Excerpted text:
***

Chris Milton is a freelance writer based in the North East of England. He blogs at the Ragged Wood.

You Just are Racist if You Are White

By Sallust

The title is from an article in the Telegraph by a retired professor of Social Work Education at Dundee University called Jane Fenton. Professor Fenton served as a social worker in the criminal justice system before going into academia to teach the subject. She has plenty to say about what she believes have been destructive changes, and being white has been turned into a synonym for racism:

I have seen situations where social work has saved lives, but in recent years the profession has become captured by fundamentally political concepts that can rob social workers of their agency and, in some cases, put the population at large at risk.

In the past, social work seminars at university were lively places where students would discuss ideas and different approaches to problems. These are the crucial discussions that shape how the social workers of the future will do their jobs.

But around 2015, things changed – Gen Z began arriving on campus, having spent much of their childhood and adolescence on smartphones chasing ‘likes’, and in classrooms where ideas (initially developed in the US) about systemic racism, decolonisation, patriarchy and oppression had taken hold.

Now, if you walk into a social work classroom, you’ll often find silence. This is because many students are afraid to depart from the orthodoxy that has permeated both actual social work and the teaching of it: critical social justice theory.

Under this theory, which is seen by many as the only morally acceptable way to approach social work today, society is explained by the power differentials between the oppressed and the oppressor. It is often taught as an all-encompassing truth rather than what it is: a strongly contested way of seeing the world.

At its very core is the power-and-privilege hierarchy. At the top of the hierarchy: straight white men. Everyone else is arranged underneath, depending on their identity, with significant moral status conferred on those who belong to groups in the ‘victimised’ category. If you are a black person, you are oppressed; if you are a woman, you are oppressed. If you are a disabled black woman, you are very oppressed. These are nice, simple calculations to make.

***

Short exercise:
Update the passage of the social work piece that opens with the words containing "Chris Milton is" and closes with "large at risk.", changing "retired professor" to "former professor".

***

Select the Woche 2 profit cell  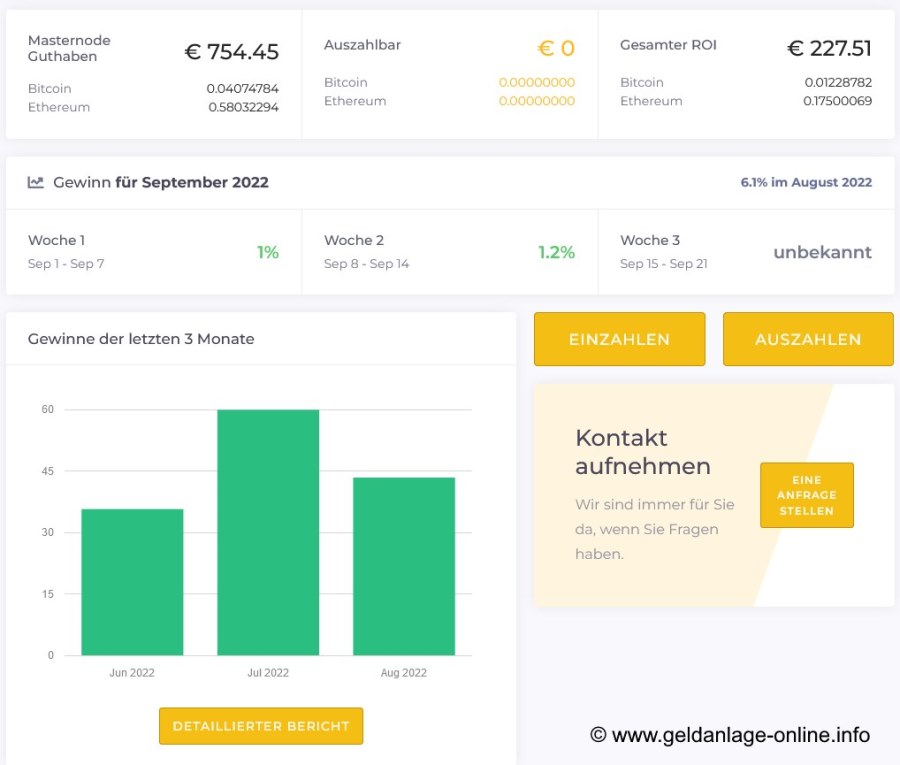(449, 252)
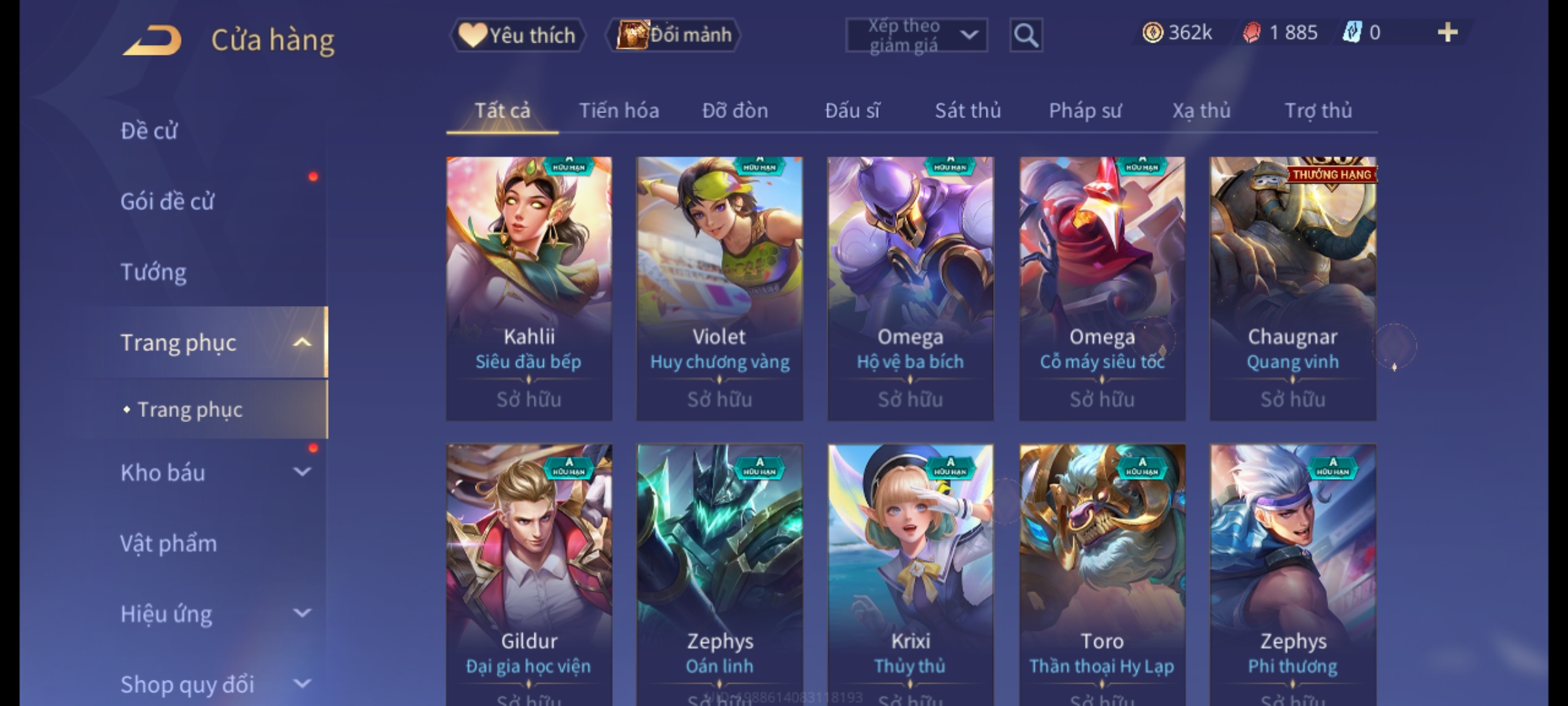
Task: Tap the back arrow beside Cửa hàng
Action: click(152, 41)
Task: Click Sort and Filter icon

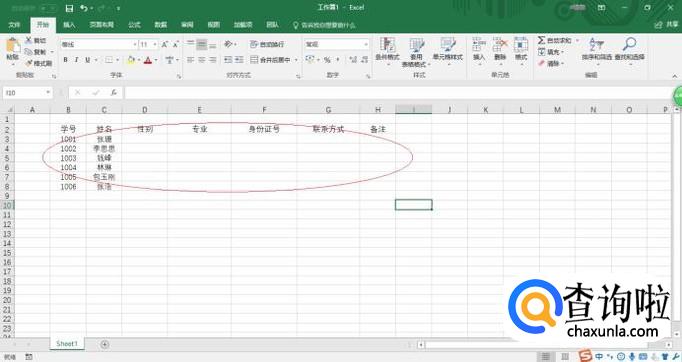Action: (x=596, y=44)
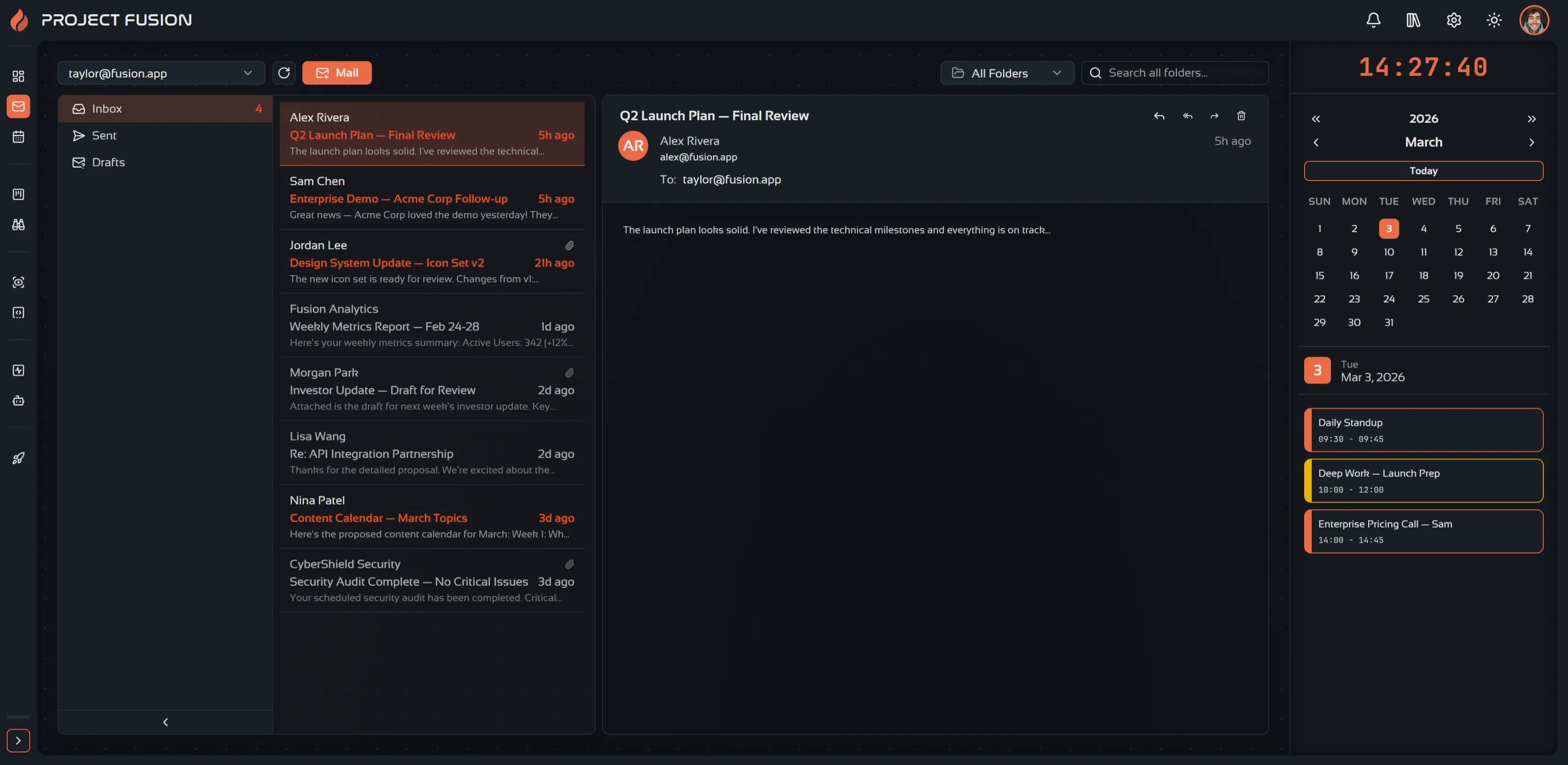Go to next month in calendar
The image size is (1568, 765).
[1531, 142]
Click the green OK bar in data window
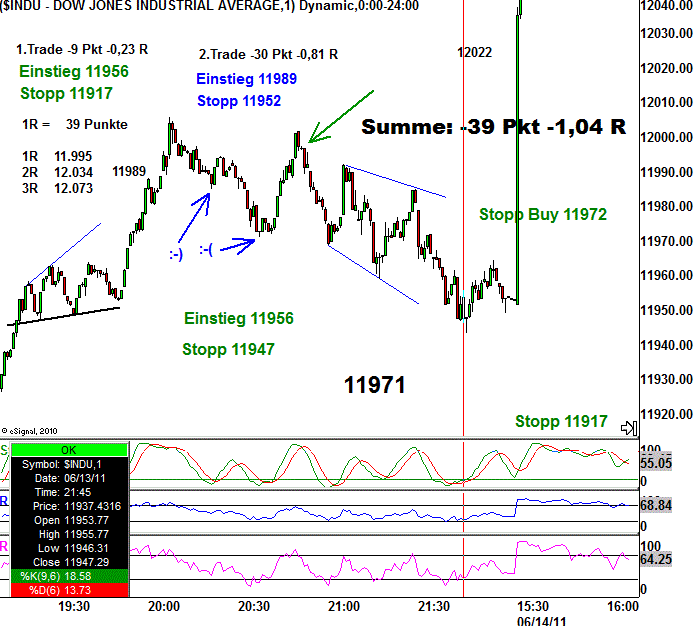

***

Exercise output:
Chris Milton is a freelance writer based in the North East of England. He blogs at the Ragged Wood.

You Just are Racist if You Are White

By Sallust

The title is from an article in the Telegraph by a former professor of Social Work Education at Dundee University called Jane Fenton. Professor Fenton served as a social worker in the criminal justice system before going into academia to teach the subject. She has plenty to say about what she believes have been destructive changes, and being white has been turned into a synonym for racism:

I have seen situations where social work has saved lives, but in recent years the profession has become captured by fundamentally political concepts that can rob social workers of their agency and, in some cases, put the population at large at risk.